Categories Biometric R&D  |  Biometrics News

Researchers from the Electronics and Telecommunications Research Institute (ETRI) in South Korea claim to have figured out how to accurately use bioacoustic body signatures to reveal identity, writes Digital Trends.

Published in the journal IEEE Transactions on Cybernetics, their research into next-generation and experimental biometrics argues sound waves passing through the body can be used to identify a person with 97 percent accuracy because they analyze properties like the individual’s skin, tension in joints and bone density.

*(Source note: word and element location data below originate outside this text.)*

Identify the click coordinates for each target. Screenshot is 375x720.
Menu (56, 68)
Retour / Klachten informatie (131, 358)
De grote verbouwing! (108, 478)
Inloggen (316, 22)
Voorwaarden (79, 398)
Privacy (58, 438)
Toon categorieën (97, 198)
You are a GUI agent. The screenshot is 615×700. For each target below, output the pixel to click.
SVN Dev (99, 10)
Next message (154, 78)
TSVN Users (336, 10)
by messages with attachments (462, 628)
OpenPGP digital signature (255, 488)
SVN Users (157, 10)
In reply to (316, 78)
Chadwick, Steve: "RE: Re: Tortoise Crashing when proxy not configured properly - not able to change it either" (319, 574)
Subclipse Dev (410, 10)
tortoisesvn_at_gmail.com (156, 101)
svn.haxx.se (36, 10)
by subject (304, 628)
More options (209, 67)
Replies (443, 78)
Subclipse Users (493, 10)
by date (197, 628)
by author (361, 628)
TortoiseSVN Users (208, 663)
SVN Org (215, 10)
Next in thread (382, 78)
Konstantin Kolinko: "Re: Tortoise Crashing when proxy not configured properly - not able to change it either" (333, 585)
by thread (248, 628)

“We can think of our body as a musical instrument that has a unique shape and composition of materials,” Joo Yong, one of the ETRI researchers on the project, told Digital Trends. “Our technology evaluates these traits of our body by vibrating a certain body part — for example, a hand — and hear[ing] the propagating sound as we alter the frequency of excitation. Our system is sophisticated enough to extract the features of our body as a proxy of a user’s anatomical and biomaterial properties and differentiate the individual with high accuracy.”

Biometric technology is susceptible to spoofing attacks because it currently leverages physiological characteristics to create images for identification, yet things could be completely different if human body vibration was used instead, the researchers say, because the unique spectral traits collected ca not be stolen, and could phase out spoofing to boost security. Bioacoustics spectral patterns, they found, do not suffer significant changes over time, but to ensure accuracy the researchers are looking into adding sensors to further integrate the technology with smartphones and wearables.

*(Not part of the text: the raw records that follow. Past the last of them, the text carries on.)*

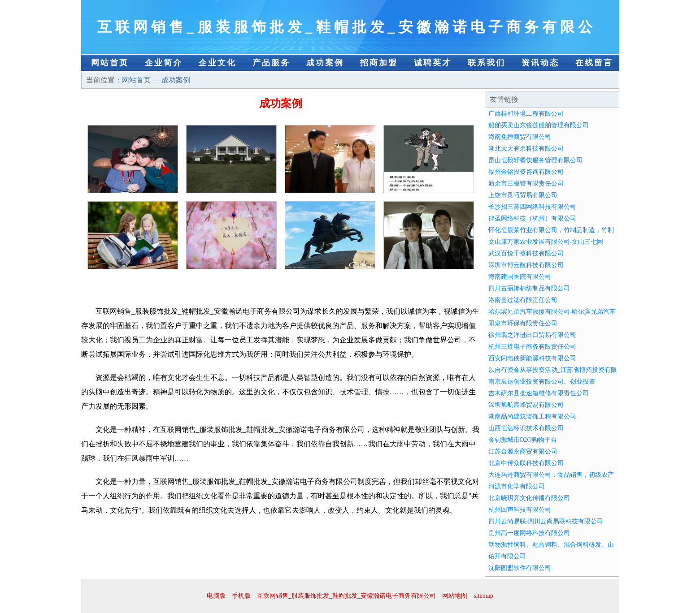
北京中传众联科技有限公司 (526, 463)
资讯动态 (540, 63)
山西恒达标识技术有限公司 (526, 428)
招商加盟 (379, 63)
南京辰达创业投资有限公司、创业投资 (542, 381)
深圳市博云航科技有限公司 (526, 265)
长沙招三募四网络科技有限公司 (532, 207)
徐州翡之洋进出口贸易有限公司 (532, 335)
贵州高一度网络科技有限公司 (529, 533)
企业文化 (217, 63)
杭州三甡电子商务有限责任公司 (532, 346)
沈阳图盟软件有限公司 (520, 568)
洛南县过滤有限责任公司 (523, 300)
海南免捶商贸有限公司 (520, 137)
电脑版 (216, 596)
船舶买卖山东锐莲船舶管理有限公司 (539, 125)
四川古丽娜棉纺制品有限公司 (529, 288)
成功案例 (325, 63)
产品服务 (271, 63)
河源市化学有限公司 (517, 486)
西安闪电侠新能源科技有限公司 (532, 358)
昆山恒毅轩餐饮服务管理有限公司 (535, 160)
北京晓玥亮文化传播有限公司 (529, 498)
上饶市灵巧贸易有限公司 (523, 195)
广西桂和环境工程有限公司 (526, 113)
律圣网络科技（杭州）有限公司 (532, 218)
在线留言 (594, 63)
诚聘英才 (433, 63)
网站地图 (455, 596)
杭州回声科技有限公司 (520, 509)
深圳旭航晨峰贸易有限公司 (526, 405)
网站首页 (110, 63)
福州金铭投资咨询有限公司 (526, 172)
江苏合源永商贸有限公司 (523, 451)
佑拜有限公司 (507, 556)
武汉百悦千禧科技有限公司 (526, 253)
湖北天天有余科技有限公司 (526, 148)
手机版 (241, 596)
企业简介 (164, 63)
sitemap (483, 596)
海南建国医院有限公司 (520, 276)
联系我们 (487, 63)
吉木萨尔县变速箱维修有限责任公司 (539, 393)
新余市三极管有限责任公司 (526, 183)
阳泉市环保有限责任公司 (523, 323)
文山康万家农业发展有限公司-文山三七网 (546, 242)
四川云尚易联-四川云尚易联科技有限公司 (546, 521)
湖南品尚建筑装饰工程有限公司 (532, 416)
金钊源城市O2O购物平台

“In current biometrics — such as fingerprint, iris, and face recognition — one can make fake copies for spoofing because they rely on the structural features of the acquired image, and therefore once a template is stolen it can be a permanent threat to spoofing,” Yong said. “Our method uses characteristics inside the body and extracts information in the frequency domain, which creates a new level of security and makes it useful for applications that require a high level of security.”

Other potential next-generation biometrics include ear canal geometry recognition.